> _Supplied material_
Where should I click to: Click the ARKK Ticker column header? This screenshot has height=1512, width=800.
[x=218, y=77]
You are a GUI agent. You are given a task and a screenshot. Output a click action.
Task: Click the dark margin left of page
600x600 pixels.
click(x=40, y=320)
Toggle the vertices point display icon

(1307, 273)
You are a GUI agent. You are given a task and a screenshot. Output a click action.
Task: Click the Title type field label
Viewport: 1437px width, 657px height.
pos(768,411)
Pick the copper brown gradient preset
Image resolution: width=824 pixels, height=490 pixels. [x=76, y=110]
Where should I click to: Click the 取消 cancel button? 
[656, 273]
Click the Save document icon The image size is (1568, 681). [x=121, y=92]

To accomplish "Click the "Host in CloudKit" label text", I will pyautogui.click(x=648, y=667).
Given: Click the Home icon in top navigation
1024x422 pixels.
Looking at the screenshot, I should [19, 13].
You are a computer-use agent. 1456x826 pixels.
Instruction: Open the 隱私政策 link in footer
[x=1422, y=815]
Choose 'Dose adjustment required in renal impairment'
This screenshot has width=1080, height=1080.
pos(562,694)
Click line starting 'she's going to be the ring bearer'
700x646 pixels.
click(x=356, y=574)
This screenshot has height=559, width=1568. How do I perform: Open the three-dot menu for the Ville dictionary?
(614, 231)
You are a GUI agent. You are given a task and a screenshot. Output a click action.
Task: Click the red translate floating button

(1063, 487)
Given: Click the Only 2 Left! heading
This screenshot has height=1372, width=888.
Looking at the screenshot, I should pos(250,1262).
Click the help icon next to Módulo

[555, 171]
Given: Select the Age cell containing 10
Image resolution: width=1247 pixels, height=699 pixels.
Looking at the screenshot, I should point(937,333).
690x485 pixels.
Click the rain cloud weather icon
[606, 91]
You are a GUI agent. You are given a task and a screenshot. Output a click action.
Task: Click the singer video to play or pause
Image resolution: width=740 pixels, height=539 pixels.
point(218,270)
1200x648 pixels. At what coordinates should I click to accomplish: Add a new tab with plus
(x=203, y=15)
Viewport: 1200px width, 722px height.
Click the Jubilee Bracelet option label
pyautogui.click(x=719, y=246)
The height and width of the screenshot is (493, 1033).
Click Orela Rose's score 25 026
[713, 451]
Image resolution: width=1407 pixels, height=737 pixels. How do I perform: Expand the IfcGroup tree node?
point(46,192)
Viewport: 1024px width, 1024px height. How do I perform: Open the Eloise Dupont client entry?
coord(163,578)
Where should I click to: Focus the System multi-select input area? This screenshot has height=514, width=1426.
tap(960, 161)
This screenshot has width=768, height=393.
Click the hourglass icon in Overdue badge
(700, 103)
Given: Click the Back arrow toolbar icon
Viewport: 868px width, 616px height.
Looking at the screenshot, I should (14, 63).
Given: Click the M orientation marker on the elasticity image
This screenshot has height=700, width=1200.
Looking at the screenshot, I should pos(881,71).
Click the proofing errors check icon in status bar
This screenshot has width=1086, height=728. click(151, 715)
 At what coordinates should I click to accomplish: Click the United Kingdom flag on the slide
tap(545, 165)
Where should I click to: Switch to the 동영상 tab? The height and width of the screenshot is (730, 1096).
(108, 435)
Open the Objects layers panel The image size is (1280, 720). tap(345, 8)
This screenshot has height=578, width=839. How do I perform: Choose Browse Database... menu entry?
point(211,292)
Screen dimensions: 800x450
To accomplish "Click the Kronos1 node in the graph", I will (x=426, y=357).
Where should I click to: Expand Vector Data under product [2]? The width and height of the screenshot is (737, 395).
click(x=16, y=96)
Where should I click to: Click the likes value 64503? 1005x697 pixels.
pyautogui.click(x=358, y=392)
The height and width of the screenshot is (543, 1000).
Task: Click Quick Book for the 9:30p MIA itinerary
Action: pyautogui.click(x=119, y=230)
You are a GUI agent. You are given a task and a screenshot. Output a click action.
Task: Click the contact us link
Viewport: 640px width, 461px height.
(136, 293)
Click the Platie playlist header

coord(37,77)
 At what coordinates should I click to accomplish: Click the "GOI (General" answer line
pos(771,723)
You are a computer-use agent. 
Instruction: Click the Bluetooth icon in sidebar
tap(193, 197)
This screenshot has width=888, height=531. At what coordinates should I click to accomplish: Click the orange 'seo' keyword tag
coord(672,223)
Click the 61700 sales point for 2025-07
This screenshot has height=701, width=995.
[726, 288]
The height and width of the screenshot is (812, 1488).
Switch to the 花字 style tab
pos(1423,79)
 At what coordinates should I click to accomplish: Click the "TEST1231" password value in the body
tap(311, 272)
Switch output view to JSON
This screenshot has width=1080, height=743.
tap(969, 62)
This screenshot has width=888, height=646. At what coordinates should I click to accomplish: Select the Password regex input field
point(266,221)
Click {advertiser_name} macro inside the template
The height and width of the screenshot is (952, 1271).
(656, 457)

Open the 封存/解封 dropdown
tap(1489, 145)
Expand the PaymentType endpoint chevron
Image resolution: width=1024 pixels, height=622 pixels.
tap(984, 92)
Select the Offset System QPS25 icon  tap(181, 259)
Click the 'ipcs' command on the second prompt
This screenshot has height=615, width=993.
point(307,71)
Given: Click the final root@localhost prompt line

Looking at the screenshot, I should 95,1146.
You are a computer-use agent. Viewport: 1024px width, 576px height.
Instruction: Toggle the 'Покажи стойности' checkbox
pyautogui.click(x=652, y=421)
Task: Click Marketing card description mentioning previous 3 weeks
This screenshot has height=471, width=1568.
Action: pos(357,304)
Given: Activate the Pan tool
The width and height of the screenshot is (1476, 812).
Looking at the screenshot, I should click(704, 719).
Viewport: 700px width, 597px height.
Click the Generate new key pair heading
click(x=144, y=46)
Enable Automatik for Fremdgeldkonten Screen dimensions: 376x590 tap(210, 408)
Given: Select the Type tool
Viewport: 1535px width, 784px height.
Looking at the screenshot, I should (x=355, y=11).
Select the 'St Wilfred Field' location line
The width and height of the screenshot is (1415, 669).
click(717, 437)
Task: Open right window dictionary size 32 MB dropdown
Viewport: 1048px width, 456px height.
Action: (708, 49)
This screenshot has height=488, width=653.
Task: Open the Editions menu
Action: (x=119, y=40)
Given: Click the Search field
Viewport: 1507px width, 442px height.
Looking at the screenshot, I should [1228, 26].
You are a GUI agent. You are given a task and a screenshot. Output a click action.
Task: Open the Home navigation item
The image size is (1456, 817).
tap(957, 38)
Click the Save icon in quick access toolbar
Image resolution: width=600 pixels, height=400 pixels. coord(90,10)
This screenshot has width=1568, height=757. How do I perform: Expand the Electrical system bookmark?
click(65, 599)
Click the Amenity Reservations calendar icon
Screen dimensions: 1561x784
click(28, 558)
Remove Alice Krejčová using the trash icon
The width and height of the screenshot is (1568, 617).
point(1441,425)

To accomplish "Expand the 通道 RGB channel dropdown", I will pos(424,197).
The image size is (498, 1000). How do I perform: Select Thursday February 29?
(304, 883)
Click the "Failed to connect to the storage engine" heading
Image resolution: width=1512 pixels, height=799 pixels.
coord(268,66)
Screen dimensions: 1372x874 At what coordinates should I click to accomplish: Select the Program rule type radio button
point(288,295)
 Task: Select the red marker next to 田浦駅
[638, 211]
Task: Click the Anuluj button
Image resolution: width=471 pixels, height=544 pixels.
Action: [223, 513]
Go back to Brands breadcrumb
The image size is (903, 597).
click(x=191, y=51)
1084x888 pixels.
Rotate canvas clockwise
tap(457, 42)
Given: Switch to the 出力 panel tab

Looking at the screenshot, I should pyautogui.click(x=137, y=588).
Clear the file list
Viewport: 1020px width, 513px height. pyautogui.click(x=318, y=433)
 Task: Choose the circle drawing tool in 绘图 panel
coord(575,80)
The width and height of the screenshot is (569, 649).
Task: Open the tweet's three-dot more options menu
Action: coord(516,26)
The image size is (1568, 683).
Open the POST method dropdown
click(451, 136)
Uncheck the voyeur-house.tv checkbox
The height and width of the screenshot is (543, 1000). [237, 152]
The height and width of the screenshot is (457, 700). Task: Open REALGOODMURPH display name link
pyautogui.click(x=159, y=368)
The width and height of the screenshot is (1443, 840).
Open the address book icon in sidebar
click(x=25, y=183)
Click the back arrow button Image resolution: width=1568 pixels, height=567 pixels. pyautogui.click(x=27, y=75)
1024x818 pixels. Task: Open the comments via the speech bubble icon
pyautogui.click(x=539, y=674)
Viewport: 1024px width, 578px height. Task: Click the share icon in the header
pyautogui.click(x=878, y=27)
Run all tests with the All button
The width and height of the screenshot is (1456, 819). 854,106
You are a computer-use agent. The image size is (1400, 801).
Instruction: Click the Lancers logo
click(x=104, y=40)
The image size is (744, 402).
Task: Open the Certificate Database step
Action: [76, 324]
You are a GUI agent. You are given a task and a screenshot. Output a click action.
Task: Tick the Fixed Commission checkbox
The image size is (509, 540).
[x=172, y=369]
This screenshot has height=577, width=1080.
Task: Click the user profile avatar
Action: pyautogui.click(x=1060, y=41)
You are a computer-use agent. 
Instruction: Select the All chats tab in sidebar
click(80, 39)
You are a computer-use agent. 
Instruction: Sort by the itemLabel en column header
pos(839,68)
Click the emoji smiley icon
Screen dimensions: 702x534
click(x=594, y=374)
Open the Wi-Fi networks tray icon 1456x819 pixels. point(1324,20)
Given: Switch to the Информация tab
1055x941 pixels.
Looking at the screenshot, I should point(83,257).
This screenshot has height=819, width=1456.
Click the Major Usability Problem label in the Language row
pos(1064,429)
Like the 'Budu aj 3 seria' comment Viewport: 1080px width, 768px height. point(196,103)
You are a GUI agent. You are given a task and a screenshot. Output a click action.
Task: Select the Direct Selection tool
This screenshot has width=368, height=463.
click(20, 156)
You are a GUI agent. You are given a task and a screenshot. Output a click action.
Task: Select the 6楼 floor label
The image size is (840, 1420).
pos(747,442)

> _What the exercise asks_
Extract every line from the one with "Run all tests with the All button" down to the final line above, both included, exactly as written.

> _Your solution_
Run all tests with the All button
The width and height of the screenshot is (1456, 819). 854,106
You are a computer-use agent. The image size is (1400, 801).
Instruction: Click the Lancers logo
click(x=104, y=40)
The image size is (744, 402).
Task: Open the Certificate Database step
Action: [76, 324]
You are a GUI agent. You are given a task and a screenshot. Output a click action.
Task: Tick the Fixed Commission checkbox
The image size is (509, 540).
[x=172, y=369]
This screenshot has height=577, width=1080.
Task: Click the user profile avatar
Action: pyautogui.click(x=1060, y=41)
You are a computer-use agent. 
Instruction: Select the All chats tab in sidebar
click(80, 39)
You are a computer-use agent. 
Instruction: Sort by the itemLabel en column header
pos(839,68)
Click the emoji smiley icon
Screen dimensions: 702x534
click(x=594, y=374)
Open the Wi-Fi networks tray icon 1456x819 pixels. point(1324,20)
Given: Switch to the Информация tab
1055x941 pixels.
Looking at the screenshot, I should point(83,257).
This screenshot has height=819, width=1456.
Click the Major Usability Problem label in the Language row
pos(1064,429)
Like the 'Budu aj 3 seria' comment Viewport: 1080px width, 768px height. point(196,103)
You are a GUI agent. You are given a task and a screenshot. Output a click action.
Task: Select the Direct Selection tool
This screenshot has width=368, height=463.
click(20, 156)
You are a GUI agent. You are given a task and a screenshot. Output a click action.
Task: Select the 6楼 floor label
The image size is (840, 1420).
pos(747,442)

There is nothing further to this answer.